Piracy is of course a big problem for game developers and game publishers, with a large number of people out there showing little interest in ever purchasing games, or their DLC. The Flight Simulator market is no different, but a compounding factor is that often the developers making DLC for flight simulators are smaller studios who feel the hurt of piracy even more. So it is understandable that companies would wish to take steps in order to make piracy harder.
There have been numerous studies done into piracy in the music industry showing that as far as piracy is concerned those who pirated the most content also purchased the most content as well, suggesting that pirates may actually be using music sharing as a discovery device to help them discover bands they wish to support. While there are fewer studies into video game related piracy, Valve's success with their online digital game delivery platform (known as Steam), has suggested both industries are similar. Steam executives have often stated that they built their business by turning people who formerly pirated games into paying customers by offering a better service than the pirates.
Of course there are a lot of companies that never figured out the secret sauce like Valve did. Such companies try to solve the problem of piracy in ways that aren't so pro-consumer.
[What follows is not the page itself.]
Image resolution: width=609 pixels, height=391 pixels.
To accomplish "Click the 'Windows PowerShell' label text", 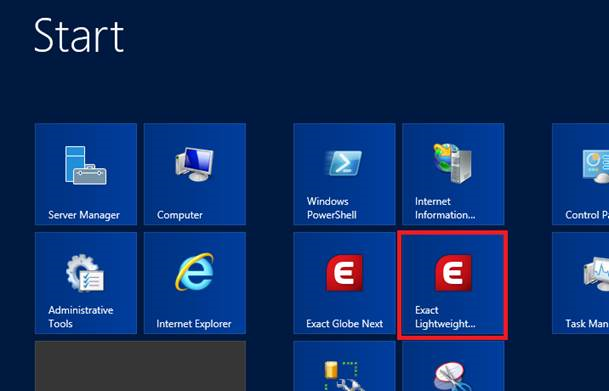I will (x=332, y=208).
One tool that companies love to turn to is Digital Rights Management (DRM), which is software and/or encodings that are supposed to prevent copying. How well DRM actually works is debatable, with it usually only acting as a minor inconvenience. Games such as The Witcher 3 have been wildly successful bestsellers despite not having DRM at all, while games like Sim City built from the ground up to be as tough to pirate as possible by no means guarantee the publisher commercial success. Indeed in the case of Sim City, it was such a commercial failure that when their next game also underperformed the developers were shut down.
So it seems a little strange that developers would go out of their way to hurt paying customers in order to go after customers who pirate, but they do. And in the case of Flight Sim Labs, they really took that sentiment to the extreme by bundling Malware into their DLC and then when caught used the very flimsy defence that their Malware was actually DRM. In the words of Fidus Information Security.
What on earth were they thinking?!
When Fidus analysed the Malware they found that it was indeed only going to activate in the case of a pirated Serial number, but also found that the data wasn't very secure while it was being sent, nor very secure at its destination. Fidus also questioned why the developer would need people's chrome usernames and passwords and raised the legal and ethical considerations.
There were a lot of people on Reddit's Flight Sims Subreddit who made their distaste for the developer's actions clear, but also a lot of people on Flight Sim Labs' forum who also maintained that they would continue to support the developer despite the breach of trust.
Clearly it's a delicate issue, but ultimately the impact of the decision to put malware in DLC is one that will play itself out in the coming months. The only people who have the power to change things might very well be the consumers, and if consumers don't then is this a dangerous precedent to set?